MISE A JOUR JUIN 2013 : L’EDITO A CESSE SES ACTIVITES

Est-ce que Waaf est une lampe qui a du chien — comme le propose le site de L’Edito —, ou bien est-ce un toutou qui a se prend pour une lumière ? Pas facile de trancher et pas très important en fin de compte. Ce qui est sûr en revanche, c’est que Waaf est originale. Dressée sur ses pattes arrière à faire la belle, assise, couchée ou campée sur ses quatre pattes, cette lampe peut adopter nombre de positions, sur une table ou un bureau, sur le sol dans le coin d’une pièce, voire dans une niche, creusée dans un mur. Résultat, les types d’éclairage possibles sont nombreux, selon que l’on souhaite éclairer un plan de travail, un mur, un plafond ou un objet. Attention cependant à ce que Waaf ne vous regarde pas dans les yeux…
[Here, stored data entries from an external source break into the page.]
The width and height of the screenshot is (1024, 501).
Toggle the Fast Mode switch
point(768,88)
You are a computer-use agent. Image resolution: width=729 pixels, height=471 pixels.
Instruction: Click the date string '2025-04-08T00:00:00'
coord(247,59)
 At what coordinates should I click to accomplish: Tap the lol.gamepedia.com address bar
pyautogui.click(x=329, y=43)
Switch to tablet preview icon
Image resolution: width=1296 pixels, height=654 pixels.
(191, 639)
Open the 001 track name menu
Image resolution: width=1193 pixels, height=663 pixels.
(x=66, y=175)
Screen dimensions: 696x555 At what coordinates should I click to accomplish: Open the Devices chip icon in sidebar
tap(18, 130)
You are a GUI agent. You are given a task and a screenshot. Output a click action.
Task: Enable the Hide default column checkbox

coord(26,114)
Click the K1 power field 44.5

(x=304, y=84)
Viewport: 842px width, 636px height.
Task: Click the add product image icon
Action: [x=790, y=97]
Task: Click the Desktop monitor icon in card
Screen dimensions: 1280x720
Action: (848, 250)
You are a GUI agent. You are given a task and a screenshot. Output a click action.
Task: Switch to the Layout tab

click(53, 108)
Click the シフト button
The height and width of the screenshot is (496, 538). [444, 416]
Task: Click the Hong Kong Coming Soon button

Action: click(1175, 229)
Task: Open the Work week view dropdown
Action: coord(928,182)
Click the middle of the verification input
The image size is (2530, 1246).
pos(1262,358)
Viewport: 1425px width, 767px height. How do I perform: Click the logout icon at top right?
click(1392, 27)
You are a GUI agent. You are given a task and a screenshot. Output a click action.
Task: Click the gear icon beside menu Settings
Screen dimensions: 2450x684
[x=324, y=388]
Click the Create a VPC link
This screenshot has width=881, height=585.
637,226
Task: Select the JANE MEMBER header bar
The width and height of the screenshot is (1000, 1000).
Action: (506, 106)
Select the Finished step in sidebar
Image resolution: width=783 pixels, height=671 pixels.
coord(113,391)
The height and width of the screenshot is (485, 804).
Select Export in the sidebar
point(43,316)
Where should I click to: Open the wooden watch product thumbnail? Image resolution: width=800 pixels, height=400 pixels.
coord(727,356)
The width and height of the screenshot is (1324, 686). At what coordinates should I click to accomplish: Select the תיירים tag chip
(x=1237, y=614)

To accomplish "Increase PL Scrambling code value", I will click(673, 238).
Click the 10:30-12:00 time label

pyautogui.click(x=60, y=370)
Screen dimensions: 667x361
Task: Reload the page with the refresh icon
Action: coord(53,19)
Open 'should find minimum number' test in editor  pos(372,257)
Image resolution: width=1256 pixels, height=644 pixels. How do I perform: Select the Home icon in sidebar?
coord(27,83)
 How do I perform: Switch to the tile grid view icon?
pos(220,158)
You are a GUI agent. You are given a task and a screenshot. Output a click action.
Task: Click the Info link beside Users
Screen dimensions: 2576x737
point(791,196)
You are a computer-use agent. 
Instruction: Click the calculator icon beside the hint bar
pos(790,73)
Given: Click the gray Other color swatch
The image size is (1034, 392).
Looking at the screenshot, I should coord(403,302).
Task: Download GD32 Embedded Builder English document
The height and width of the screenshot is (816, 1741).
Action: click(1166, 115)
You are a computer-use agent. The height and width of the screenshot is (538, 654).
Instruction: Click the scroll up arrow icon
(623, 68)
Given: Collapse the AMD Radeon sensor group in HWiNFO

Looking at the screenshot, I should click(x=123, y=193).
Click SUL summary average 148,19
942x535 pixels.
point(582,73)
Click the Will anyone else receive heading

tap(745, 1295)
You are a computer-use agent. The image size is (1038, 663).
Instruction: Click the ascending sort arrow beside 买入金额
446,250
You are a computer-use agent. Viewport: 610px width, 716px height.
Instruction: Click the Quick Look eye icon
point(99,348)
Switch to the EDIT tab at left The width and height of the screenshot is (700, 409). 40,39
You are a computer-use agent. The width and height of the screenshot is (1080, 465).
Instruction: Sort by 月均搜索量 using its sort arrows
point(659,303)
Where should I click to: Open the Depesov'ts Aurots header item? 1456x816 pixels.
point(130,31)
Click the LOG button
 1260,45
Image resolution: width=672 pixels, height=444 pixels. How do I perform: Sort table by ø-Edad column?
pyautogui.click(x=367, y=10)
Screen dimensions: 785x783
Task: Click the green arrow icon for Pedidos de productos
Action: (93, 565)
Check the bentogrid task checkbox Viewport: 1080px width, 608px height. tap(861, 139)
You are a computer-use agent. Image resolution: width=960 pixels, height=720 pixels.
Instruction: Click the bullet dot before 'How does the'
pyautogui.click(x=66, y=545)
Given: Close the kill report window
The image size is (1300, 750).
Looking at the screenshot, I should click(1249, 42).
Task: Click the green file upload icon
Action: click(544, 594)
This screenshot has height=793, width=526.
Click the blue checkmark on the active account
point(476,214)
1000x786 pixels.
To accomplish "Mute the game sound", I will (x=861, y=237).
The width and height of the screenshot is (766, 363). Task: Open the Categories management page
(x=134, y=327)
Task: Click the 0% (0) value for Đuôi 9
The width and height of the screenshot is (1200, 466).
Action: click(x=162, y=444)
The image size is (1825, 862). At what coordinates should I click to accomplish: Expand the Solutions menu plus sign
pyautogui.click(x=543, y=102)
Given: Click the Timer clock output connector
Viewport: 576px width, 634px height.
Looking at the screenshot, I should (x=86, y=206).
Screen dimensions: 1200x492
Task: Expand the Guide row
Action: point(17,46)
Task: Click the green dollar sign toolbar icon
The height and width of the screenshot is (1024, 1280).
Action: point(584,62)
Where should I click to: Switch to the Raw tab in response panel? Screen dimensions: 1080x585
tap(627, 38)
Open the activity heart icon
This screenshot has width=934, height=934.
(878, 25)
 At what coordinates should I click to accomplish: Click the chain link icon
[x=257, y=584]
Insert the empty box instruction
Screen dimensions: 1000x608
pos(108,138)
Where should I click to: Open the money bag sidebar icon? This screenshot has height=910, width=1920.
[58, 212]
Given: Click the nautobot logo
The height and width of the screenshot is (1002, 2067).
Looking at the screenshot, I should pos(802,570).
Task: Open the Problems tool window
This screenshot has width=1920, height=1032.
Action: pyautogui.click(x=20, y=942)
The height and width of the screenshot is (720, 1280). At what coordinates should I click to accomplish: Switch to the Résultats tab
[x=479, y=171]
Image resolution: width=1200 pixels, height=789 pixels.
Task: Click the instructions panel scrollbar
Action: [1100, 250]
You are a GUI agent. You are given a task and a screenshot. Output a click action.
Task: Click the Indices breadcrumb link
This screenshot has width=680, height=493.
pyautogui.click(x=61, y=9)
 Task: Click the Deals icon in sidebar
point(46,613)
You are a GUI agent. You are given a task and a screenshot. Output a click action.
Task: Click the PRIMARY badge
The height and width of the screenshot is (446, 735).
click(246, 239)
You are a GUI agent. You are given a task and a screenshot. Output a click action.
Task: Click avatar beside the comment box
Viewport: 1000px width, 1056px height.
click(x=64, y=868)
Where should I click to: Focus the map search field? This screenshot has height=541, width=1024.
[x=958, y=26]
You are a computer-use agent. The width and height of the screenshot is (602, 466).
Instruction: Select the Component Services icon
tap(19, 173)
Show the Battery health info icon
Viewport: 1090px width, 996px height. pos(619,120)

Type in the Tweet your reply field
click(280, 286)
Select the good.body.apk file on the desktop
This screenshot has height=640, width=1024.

Avec son look de « clébard » à collerette — pas le droit de se gratter ! –  comme on en croise parfois dans la rue, Waaf a l’air très sympathique. Elle est en ce sens à l’opposé de certaines lampes fameuses dont les rééditions fleurissent ici et là. Alors que celles-ci se la jouent œuvre d’art et vous contemplent du haut de leur prestigieuse histoire, celle-là, avec sa fine queue de fil électrique — le câble gainé de coton est disponible en noir, en blanc ou en rouge —, ne se prend pas au sérieux. Créée par Pierre Stadelmann pour L’Edito et manufacturée à la demande en France, à côté de Paris — où les illustres rééditions sont-elles produites ? —, Waaf est pourtant beaucoup plus rare que ses prétentieuses congénères, fabriquées Dieu sait où.
Grâce au principe de la coédition — et donc au cofinancement des internautes —, la fabrication est désormais lancée. Il est donc tout à fait possible d’adopter Waaf dès à présent. Et même d’en choisir la couleur.